Description of the task: Below are the records; copy each line in which "agent" occurs.

Data records:
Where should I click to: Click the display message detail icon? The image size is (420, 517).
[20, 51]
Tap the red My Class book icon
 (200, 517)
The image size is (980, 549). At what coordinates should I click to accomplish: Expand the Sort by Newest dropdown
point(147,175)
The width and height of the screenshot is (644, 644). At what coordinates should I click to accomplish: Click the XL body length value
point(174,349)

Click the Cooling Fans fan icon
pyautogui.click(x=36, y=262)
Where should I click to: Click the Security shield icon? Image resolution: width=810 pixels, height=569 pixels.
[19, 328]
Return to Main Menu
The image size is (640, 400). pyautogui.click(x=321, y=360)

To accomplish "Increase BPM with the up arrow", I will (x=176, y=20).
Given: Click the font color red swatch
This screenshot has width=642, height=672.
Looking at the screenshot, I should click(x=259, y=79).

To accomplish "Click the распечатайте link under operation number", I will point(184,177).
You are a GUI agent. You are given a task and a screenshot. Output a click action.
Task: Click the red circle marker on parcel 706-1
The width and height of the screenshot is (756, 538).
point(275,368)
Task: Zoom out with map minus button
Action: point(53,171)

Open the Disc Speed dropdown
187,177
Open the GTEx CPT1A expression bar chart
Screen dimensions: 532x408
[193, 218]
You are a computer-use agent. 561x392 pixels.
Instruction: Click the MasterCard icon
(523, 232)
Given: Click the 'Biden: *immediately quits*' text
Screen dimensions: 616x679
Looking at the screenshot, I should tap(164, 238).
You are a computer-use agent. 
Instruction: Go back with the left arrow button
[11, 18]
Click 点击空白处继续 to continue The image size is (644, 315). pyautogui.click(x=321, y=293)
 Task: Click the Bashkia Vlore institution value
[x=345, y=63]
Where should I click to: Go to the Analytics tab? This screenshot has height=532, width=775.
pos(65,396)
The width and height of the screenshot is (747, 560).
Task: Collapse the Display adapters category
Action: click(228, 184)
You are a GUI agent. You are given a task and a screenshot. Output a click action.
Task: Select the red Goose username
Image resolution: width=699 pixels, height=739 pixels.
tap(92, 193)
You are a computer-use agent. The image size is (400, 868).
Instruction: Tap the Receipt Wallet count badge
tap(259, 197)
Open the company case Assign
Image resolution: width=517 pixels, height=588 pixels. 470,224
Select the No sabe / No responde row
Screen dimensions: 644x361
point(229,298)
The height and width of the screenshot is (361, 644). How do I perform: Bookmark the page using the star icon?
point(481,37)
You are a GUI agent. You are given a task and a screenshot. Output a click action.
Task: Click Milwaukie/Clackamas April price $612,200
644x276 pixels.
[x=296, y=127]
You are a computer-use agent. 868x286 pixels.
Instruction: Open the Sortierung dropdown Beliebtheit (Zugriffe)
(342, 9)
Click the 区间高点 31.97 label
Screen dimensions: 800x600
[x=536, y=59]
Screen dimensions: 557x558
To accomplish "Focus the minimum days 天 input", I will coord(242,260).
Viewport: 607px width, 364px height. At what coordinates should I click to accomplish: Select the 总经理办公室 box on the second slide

Written response:
You are a GUI agent. You are given a task and a screenshot. Output a click action.
You are a computer-use agent. 561x392 pixels.
You are a computer-use agent. 
You are a GUI agent. You are given a task and a screenshot. Output a click action.
You are a computer-use agent. The image size is (400, 868).
You are a GUI agent. You are given a task and a screenshot. Output a click action.
You are a computer-use agent. 868x286 pixels.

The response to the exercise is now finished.